# [WORK TO COMPLETE]
Reproduce the first line of the entries that follow and each later line, word for word, ending with the one containing "Click the Afmæli".

# [GIVEN ENTRIES]

::::::::

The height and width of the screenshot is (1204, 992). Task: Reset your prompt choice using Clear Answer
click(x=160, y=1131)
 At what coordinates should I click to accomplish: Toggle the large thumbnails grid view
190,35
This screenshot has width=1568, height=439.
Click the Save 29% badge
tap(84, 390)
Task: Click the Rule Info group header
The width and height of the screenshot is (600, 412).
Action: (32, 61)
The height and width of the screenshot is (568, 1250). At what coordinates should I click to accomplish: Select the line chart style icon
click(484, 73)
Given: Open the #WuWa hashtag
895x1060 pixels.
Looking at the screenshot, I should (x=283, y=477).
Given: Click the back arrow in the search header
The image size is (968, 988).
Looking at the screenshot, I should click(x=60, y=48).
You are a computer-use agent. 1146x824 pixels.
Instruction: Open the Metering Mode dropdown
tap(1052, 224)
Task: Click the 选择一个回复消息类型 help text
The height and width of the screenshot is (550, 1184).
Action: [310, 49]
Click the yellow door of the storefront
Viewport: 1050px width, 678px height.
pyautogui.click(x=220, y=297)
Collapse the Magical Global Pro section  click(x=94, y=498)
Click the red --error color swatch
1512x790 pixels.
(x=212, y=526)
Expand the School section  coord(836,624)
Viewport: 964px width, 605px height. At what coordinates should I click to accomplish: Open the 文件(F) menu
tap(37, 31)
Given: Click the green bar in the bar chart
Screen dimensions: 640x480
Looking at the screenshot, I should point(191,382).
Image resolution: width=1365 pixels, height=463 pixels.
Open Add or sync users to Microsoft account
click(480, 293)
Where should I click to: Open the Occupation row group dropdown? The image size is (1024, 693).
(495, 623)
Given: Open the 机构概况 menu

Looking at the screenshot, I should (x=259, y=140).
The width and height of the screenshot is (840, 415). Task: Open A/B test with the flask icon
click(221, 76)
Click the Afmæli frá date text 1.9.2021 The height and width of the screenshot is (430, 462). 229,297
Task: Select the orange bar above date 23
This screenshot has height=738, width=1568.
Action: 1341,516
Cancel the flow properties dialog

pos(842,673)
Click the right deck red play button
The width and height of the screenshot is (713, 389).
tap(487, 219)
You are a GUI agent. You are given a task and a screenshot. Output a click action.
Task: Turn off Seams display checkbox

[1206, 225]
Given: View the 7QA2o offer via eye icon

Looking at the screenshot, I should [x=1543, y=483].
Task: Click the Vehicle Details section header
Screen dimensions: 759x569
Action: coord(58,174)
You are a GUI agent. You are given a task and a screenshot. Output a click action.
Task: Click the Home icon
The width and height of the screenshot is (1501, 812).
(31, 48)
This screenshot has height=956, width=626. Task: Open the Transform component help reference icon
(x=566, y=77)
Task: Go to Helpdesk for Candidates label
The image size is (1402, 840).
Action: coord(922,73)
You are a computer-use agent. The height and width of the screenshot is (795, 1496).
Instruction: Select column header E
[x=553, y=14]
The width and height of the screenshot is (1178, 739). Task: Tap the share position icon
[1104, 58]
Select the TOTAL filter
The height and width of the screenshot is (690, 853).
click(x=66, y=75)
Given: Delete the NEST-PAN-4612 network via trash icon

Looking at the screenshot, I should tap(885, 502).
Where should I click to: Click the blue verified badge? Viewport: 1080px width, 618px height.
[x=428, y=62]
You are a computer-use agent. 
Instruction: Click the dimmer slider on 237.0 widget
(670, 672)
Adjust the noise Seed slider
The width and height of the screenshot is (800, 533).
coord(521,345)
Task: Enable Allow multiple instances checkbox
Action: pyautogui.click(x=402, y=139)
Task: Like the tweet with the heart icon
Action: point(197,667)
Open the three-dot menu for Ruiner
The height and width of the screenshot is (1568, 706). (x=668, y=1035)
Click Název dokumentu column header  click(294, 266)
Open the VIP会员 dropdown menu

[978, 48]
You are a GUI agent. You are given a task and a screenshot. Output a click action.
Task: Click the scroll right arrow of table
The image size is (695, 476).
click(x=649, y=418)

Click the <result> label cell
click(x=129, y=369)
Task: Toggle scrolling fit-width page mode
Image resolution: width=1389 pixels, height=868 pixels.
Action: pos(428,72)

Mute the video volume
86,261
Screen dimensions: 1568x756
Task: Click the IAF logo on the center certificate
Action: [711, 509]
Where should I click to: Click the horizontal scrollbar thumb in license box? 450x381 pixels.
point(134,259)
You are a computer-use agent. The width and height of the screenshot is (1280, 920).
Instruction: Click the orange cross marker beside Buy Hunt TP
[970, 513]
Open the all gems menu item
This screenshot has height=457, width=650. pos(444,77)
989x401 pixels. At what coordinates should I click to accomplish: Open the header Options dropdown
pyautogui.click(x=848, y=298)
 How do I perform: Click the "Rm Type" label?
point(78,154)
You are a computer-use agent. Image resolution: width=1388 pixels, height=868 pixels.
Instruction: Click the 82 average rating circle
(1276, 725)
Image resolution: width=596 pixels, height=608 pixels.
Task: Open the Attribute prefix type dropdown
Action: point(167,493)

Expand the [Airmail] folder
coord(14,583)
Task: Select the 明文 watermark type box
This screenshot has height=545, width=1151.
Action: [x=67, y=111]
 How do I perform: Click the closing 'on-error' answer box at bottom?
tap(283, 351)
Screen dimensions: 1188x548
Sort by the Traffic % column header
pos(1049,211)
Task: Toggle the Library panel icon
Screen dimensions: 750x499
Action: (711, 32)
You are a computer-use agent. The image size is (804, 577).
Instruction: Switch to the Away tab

::::::::

# [REPLY]
The height and width of the screenshot is (1204, 992). Task: Reset your prompt choice using Clear Answer
click(x=160, y=1131)
 At what coordinates should I click to accomplish: Toggle the large thumbnails grid view
190,35
This screenshot has width=1568, height=439.
Click the Save 29% badge
tap(84, 390)
Task: Click the Rule Info group header
The width and height of the screenshot is (600, 412).
Action: (32, 61)
The height and width of the screenshot is (568, 1250). At what coordinates should I click to accomplish: Select the line chart style icon
click(484, 73)
Given: Open the #WuWa hashtag
895x1060 pixels.
Looking at the screenshot, I should (x=283, y=477).
Given: Click the back arrow in the search header
The image size is (968, 988).
Looking at the screenshot, I should click(x=60, y=48).
You are a computer-use agent. 1146x824 pixels.
Instruction: Open the Metering Mode dropdown
tap(1052, 224)
Task: Click the 选择一个回复消息类型 help text
The height and width of the screenshot is (550, 1184).
Action: [310, 49]
Click the yellow door of the storefront
Viewport: 1050px width, 678px height.
pyautogui.click(x=220, y=297)
Collapse the Magical Global Pro section  click(x=94, y=498)
Click the red --error color swatch
1512x790 pixels.
(x=212, y=526)
Expand the School section  coord(836,624)
Viewport: 964px width, 605px height. At what coordinates should I click to accomplish: Open the 文件(F) menu
tap(37, 31)
Given: Click the green bar in the bar chart
Screen dimensions: 640x480
Looking at the screenshot, I should point(191,382).
Image resolution: width=1365 pixels, height=463 pixels.
Open Add or sync users to Microsoft account
click(480, 293)
Where should I click to: Open the Occupation row group dropdown? The image size is (1024, 693).
(495, 623)
Given: Open the 机构概况 menu

Looking at the screenshot, I should (x=259, y=140).
The width and height of the screenshot is (840, 415). Task: Open A/B test with the flask icon
click(221, 76)
Click the Afmæli frá date text 1.9.2021 The height and width of the screenshot is (430, 462). 229,297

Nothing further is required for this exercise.